O EPISÓDIO DA ESCADA
Um episódio daquela época é ilustrador da dificuldade de ser acreditado pela via da habilidade de escrever.
Naquela época, meus pais haviam decidido que eu devia ocupar minhas tardes vagas permanecendo (fazendo o que não estava claro para mim) recluso ou confinado a uma sala anexa à de um consultório de um psicoterapeuta, amigo da família.
Como eu havia escrito diversos textos a meu respeito, acabei apresentando-os ao psicólogo em questão.
E como ele achou que os textos revelavam a presença de um potencial escritor, decidiu apresentá-los a meus pais.
Para tanto foi marcada, em minha casa, uma reunião com ele e meus pais, para a apresentação das produções do filho.

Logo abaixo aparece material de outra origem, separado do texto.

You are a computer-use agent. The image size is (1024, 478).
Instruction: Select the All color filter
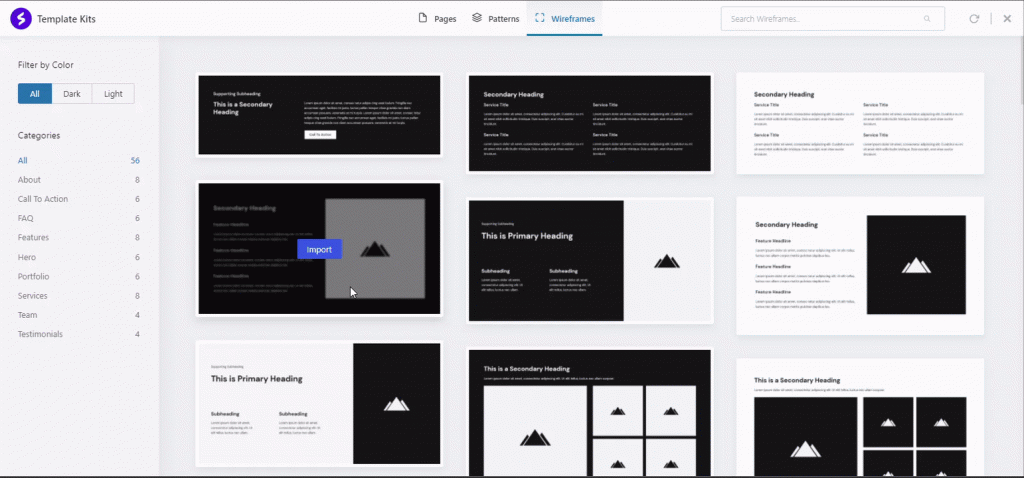[x=35, y=94]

Como ficou decidido que eu não deveria participar da tal reunião, na sala de visitas da casa, e como sabia que nela meu destino ia ser o objeto da discussão, refugiei-me, devidamente escondido no último degrau da escada curva que levava ao segundo andar, de onde podia ouvir o que, em voz baixa, era falado na sala.
E aí pude constatar que o psicólogo tentava convencer meus pais dos pendores literários de seu filho.

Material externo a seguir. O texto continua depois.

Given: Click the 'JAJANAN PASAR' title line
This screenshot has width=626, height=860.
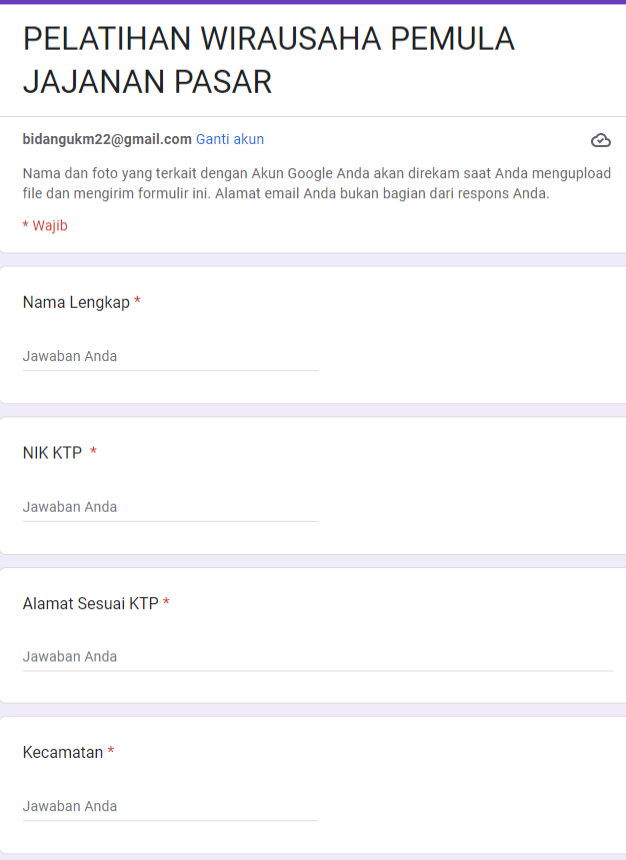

Tenho o sentimento que eles ficaram claramente surpreendidos com aquela revelação, mas se isso efetivamente ocorreu nada me foi comunicado, e tudo continuou do mesmo modo.
Havia uma crença muito forte na família de que eu era portador de um erro na minha constituição, e não seriam algumas folhas de papel que iriam abalar tal crença e impedir o prosseguimento da operação em marcha de desacreditação.
A cena, porém, me impactou, ajudou no redimensionamento da minha autoimagem.
As crianças de hoje são menos discriminadas?